* Work request *
Every record must be copied exactly, except that pictures are dropped.

* Task inputs *
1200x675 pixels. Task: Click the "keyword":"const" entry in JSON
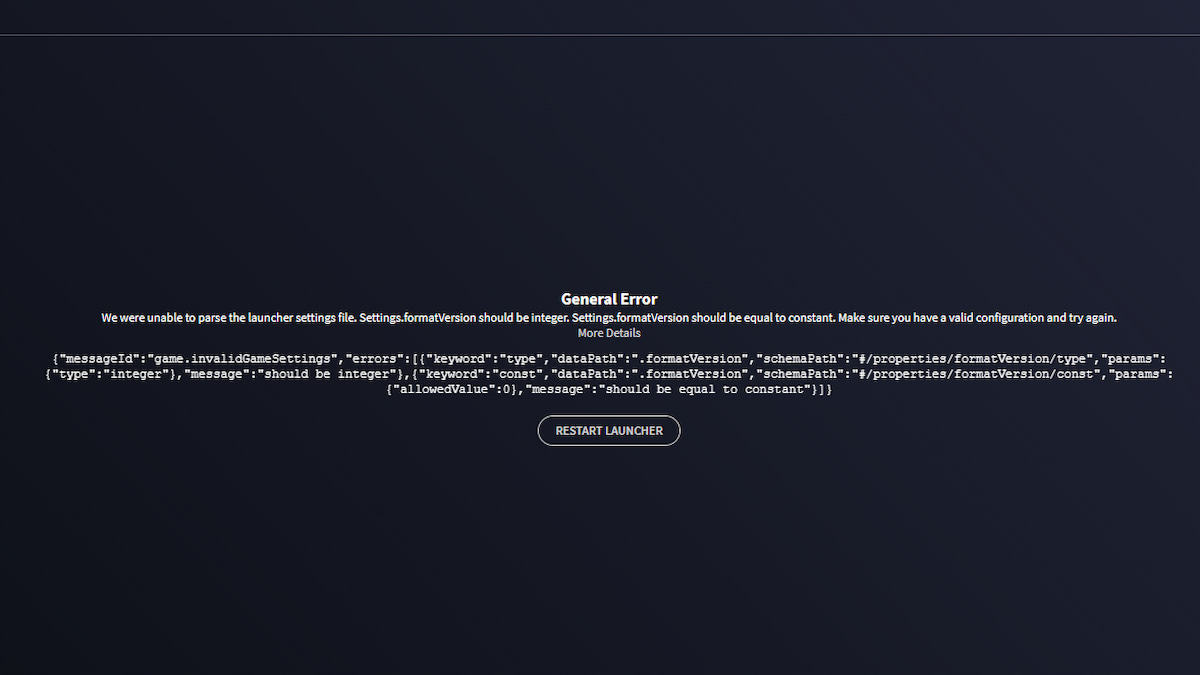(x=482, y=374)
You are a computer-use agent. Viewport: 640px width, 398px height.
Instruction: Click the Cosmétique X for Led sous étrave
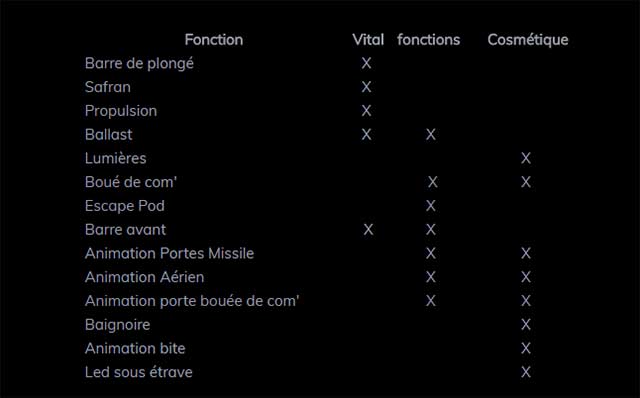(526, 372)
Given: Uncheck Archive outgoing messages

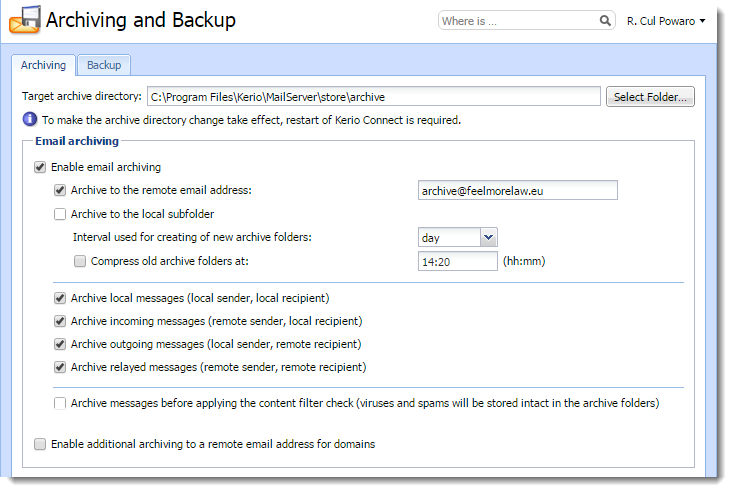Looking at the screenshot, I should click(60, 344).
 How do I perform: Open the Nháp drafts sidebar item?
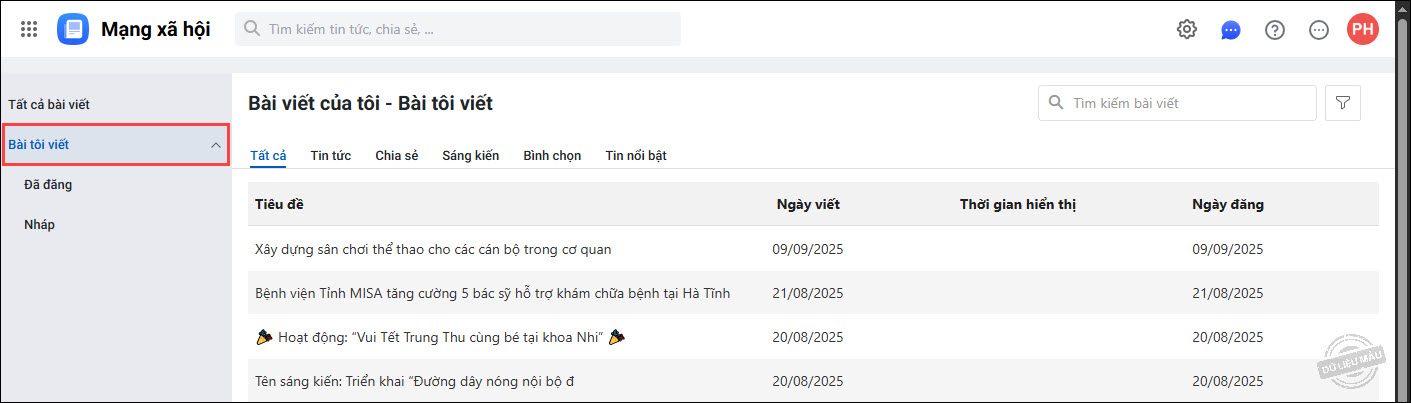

* Solution below *
1200x675 pixels. Task: Click the "keyword":"const" entry in JSON
(x=482, y=374)
You are a computer-use agent. Viewport: 640px width, 398px height.
Instruction: Click the Cosmétique X for Led sous étrave
(526, 372)
Given: Uncheck Archive outgoing messages

Looking at the screenshot, I should click(60, 344).
 How do I perform: Open the Nháp drafts sidebar item?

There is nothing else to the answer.